Thursday 7 February 2013

7 February 2013 – Love Will Keep Us Together (Day 38)

Let’s face it.  It’s become apparent I’ve started to select albums thematically to fit the blog entry I’ve decided to write on the day. Then there are other days, like today, where I take some albums, play stuff as the mood hits me and then try to make sense of my selections whilst in the act of writing the post.

I knew today wasn’t going to provide much opportunity as I had a number of commitments and meetings.  It could possibly explain why the two albums I did play were both albums where there is a sort of variety to the song selection.  No real point in playing a conceptually linked album or something that is designed to be consumed whole, is there?
But then I had to think of a title for the post.  Ideally, I try to link something to a song, album or band title or my own rituals such as delving into the plastic pending crate.  Nothing came for a while until I realised there was sort of a family connection, expect in one instance, the couple concerned are not married.  So I though some more and all I could come up with was the reference to the Captain And Tennille’s hit which seems quite perverse when today I’m writing about:

(110) Dave Rawlings Machine – A Friend Of A Friend
Rawlings is the musical and life partner of Gillian Welch.  Theirs is a true partnership; he plays on her albums and appears on her CD booklets, and she does the reverse.  They both co-write many of the songs that appear on their albums and play at each other’s shows.   Although this album is credited to the Dave Rawlings Machine, it is really a Rawlings solo album, or a Rawlings/Welch album in which Rawlings does most of the lead vocals.  (Why they don’t release all of their albums under a Rawlings/Welch or Welch/Rawlings moniker with each of them singing the numbers they predominantly wrote, a la using one totally inappropriate example, the Bob Mould/Grant Hart songs within Husker Du is totally beyond me.)  To me it is another excellent album with a great combination of bluegrass, Americana and country styled tunes. The Rawlings/Welch tunes are of their usual high quality, especially the opener Ruby which sounds like a great undiscovered song by The Band.   Other highlights are covers; Method Acting/Cortez The Killer welds a Bright Eyes track to one of Neil Young’s classics with a change in lead vocalist at the appropriate moment and To Be Young (Is To be Sad, To Be High) is Rawlings version of the song he and Ryan Adams wrote and performed on the latter’s Heartbreaker album.

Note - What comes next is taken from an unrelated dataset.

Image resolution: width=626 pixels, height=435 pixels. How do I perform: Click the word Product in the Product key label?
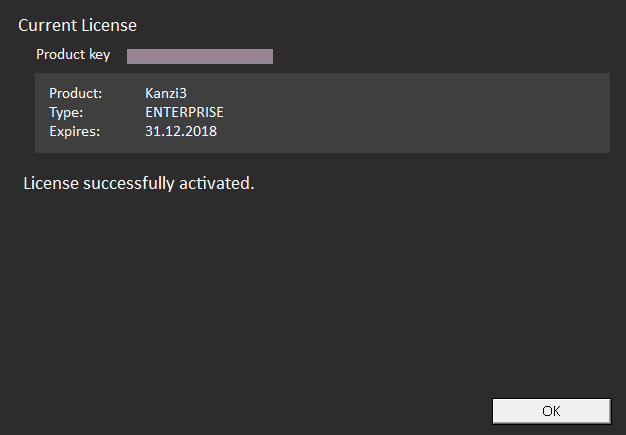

(111) Martha Wainwright – Self Titled
This is the debut album by the daughter of Kate McGarrigle and Loudon Wainwright III and sister to Rufus Wainwright.  It is a great mix of soft rock, soul and folk.  It’s notable for two things.  First the sheer power of her voice that is clearly able to adjust to songs with varying degrees of difficulty. Anyone who can, on my version of the album, take a song in French such as Dis, Quand Reviendras-Tu? and make it her sound like own clearly has a talent.  (And, yes, being born and raised in Canada helps too!)  The other is the unforgettable Bloody Mother F***ing A**hole, a song reputedly aimed squarely at her father.